Nothing beats a tiring day like rounding up a bunch of sugar high Kindergartners. Unless it’s medicating an unwilling cat...
My wife has a cat. Two cats actually.
It’s been three years since we got these cats from the local rescue shelter. We haven’t had to deal with flea problems owning these hairy fur balls for pets…until now!
After three flea free years (try saying that 10 times in a row!) and the onset of summer, the fleas have somehow found their way indoors to feast on these two over fed mobile blood lunch wagons. So we got this overpriced, liquid stuff you’re supposed to rub in on the back of the cats’ neck once a month to get rid of the biting bugs and prevent them from coming back.
The “easy” cat was no problem. A pat on the head, scratch the belly and a dose on the back of the neck and we’re done.
The other cat, aptly named ROZILLA, is a different story. Rozzee hasn’t ever been to the vet because she doesn’t trust us enough to pick her up. When I’m occasionally stupid enough to try, I get a twisting, furiously hissing, screaming, spitting, ball of fur and muscle which usually results in making us both very wary and unhappy with each other.
So we’ve come to somewhat of a truce. As long as I don’t try and touch the cat with both hands she’ll submit, somewhat flinchingly, to an occasional one handed scratch behind the ear.
Our plan was simple. I was to immobilize Rozzee with a beach towel and expose the neck area for Claudette to apply the medication. The execution of the plan wasn’t so simple.
Festooned with said beach towel and thick leather work gloves like some demented urban toreador, I approach my quarry. The cat immediately shoots full tilt from room to room with me never getting within five feet of a capture opportunity.
“Plan B”: Close off all the doors in the upper hallway. Chase the cat up the stairs and corner the cat at the dead-end linen closet door. Claudette will stand guard at the top of the stairs to prevent escape in case I miss.
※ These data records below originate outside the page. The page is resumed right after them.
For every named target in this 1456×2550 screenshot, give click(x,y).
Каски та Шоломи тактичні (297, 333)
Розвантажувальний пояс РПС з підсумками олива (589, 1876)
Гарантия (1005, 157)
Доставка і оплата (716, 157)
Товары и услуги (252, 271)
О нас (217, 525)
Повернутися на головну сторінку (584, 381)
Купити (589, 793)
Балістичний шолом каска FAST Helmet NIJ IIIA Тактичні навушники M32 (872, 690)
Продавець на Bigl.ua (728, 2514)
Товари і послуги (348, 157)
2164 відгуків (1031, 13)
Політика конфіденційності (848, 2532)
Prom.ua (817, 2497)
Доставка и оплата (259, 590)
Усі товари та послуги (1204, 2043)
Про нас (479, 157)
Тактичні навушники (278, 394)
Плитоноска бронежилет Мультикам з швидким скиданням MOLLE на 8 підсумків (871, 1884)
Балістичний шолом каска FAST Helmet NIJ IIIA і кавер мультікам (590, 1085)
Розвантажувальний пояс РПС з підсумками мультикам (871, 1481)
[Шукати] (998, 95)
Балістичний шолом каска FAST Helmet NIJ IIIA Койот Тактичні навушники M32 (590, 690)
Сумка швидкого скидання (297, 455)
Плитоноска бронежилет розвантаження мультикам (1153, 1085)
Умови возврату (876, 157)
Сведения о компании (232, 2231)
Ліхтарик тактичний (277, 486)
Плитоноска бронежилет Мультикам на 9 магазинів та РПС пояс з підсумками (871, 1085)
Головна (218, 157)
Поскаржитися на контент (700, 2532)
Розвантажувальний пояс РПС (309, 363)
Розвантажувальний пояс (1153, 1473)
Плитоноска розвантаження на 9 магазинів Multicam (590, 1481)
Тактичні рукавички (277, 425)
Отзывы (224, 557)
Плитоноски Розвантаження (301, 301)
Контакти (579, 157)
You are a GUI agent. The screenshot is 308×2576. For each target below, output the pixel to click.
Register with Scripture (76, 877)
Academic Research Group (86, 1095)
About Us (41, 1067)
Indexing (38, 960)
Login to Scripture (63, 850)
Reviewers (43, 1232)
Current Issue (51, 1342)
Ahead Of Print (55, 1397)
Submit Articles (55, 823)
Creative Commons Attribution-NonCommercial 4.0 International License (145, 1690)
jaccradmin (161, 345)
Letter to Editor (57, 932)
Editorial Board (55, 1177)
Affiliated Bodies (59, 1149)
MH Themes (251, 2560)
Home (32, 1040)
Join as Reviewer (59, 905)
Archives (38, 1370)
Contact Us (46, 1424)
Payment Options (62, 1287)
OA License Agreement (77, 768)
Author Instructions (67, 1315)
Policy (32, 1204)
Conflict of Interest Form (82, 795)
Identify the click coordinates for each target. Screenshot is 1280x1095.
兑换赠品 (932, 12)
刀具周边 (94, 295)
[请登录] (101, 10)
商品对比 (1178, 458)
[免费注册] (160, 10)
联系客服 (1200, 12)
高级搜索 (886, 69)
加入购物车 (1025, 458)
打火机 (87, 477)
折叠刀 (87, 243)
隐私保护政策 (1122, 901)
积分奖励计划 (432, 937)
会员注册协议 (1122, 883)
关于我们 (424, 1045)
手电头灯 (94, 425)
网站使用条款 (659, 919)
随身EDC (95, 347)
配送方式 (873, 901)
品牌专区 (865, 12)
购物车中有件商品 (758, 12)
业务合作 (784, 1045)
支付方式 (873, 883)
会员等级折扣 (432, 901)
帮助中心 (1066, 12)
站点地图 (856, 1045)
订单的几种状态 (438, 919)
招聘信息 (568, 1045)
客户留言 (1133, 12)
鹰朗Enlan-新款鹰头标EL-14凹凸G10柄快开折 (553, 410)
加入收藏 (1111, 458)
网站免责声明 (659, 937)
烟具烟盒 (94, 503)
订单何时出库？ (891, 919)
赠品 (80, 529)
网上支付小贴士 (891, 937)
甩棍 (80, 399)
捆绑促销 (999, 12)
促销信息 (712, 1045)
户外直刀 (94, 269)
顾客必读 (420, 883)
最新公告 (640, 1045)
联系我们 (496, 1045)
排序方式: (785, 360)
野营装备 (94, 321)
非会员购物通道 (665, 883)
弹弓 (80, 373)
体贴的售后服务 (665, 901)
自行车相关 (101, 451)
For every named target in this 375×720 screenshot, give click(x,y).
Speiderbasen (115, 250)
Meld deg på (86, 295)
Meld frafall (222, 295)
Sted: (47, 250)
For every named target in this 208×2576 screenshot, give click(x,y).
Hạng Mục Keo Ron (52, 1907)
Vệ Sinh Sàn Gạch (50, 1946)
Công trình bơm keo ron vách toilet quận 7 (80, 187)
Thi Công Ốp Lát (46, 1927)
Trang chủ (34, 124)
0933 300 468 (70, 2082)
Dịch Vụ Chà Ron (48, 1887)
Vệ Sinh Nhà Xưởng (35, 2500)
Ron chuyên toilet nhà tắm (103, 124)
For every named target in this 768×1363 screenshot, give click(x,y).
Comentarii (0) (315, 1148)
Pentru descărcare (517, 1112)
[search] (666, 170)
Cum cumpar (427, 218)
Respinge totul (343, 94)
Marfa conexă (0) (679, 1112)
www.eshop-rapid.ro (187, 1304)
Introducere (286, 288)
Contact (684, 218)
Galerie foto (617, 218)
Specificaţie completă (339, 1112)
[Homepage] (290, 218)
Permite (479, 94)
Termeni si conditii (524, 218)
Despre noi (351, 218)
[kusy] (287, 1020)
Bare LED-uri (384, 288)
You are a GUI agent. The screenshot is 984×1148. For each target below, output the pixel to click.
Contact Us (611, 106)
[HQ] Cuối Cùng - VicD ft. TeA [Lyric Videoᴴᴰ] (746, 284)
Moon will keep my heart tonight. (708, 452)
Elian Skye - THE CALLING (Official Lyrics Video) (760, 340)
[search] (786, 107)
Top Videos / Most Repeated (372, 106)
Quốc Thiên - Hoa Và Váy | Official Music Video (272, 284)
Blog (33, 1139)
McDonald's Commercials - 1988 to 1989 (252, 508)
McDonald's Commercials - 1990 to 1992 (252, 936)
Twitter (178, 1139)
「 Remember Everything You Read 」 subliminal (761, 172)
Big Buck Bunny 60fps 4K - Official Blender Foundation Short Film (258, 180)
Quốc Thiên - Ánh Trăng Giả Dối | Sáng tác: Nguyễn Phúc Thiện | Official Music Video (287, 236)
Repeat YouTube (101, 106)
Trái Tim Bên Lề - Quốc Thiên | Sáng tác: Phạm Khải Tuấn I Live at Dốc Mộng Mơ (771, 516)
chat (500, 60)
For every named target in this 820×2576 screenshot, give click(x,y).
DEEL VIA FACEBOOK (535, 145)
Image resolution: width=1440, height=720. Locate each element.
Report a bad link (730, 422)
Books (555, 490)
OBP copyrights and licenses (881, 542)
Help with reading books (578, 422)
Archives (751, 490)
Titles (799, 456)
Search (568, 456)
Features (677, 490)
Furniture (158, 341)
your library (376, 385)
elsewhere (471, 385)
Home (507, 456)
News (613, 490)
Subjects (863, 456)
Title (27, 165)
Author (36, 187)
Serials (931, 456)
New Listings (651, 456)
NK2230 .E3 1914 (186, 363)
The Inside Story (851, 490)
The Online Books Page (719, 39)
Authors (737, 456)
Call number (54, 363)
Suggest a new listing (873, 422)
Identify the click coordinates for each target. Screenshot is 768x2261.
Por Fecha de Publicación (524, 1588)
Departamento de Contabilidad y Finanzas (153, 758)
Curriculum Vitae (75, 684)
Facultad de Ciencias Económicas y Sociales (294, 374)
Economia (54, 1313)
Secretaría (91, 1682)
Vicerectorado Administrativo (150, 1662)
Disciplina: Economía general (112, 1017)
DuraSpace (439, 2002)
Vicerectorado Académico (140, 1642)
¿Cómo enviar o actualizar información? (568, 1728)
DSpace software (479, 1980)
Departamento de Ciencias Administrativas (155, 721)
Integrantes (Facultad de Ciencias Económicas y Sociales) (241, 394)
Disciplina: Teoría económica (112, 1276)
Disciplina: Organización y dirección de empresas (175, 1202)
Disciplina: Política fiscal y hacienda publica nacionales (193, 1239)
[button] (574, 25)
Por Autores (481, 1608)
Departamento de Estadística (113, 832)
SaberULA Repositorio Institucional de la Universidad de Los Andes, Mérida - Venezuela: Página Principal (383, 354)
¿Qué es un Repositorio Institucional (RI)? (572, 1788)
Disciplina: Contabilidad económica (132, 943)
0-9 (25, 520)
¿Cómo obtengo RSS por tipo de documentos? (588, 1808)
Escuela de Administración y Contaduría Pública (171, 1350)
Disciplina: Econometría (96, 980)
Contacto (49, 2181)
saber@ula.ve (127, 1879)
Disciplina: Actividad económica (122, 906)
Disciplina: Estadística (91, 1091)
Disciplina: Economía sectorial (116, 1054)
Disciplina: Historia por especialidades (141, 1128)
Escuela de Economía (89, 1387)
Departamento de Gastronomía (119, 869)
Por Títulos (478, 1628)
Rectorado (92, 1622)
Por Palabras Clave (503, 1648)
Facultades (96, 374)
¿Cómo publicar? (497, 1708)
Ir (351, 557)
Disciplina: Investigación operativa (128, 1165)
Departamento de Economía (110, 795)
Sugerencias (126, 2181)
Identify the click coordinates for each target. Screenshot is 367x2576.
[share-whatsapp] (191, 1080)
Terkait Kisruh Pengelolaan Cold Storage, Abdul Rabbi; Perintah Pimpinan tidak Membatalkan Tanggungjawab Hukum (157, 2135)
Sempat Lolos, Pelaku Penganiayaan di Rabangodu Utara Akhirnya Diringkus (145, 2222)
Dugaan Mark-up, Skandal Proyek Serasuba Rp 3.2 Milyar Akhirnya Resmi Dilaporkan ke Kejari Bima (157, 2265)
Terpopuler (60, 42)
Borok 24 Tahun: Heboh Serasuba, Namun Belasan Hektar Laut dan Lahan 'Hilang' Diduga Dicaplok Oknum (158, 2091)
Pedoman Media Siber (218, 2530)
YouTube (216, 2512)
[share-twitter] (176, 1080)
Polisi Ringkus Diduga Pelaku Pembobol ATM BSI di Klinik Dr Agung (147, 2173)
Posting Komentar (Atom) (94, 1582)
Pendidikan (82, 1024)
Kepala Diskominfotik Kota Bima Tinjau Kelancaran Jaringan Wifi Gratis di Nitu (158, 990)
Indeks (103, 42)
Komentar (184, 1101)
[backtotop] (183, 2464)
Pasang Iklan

Round and round downstairs we go until Rozzee bolts up the stairs according to plan. I cautiously approach. Coming in low while blocking off the only exit with the towel, I manage to get most of the cat wrapped in the towel. Unfortunately, “most” isn’t enough and I’m getting mauled by the toothy end and one exposed claw.
The cat manages to squirm loose and shoots down the hallway toward Claudette who’s supposed to be blocking the exit down the stairs. Claudette, no fool, immediately abandons her job as “blocker” by pressing flat against the hallway wall and shrieks as Rozzee zooms past. Nice blocking job there, partner!
We regroup and decide to have another pass at “Plan B”. The problem we have now is that the cat has figured out “Plan B” and won’t be tricked into going up the stairs.
So for the next twenty minutes, we go round and round from the living room, to kitchen, to family room, behind the piano, behind the entertainment center, under the couches until the cat and I are exhausted and sweating like hard run horses in the Kentucky Derby. I’m sure any neighbors looking in through our living room picture window that night would have found the spectacle better than any reality show on FOX that night.
The cat finally is exhausted and panting hard. She latches all four claws in the seat cushion of a dining room chair and howls as I cover her with the beach towel with one hand and hold her head with the other while Claudette applies the medication.
Job complete, I quickly step back releasing both ends of mad cat at the same time expecting her to bolt as far away from me as possible. Surprisingly, the cat remains clamped to the chair for the rest the evening probably resting up for next month when we get to do it all over again.
Maybe Kindergarten isn’t so bad after all.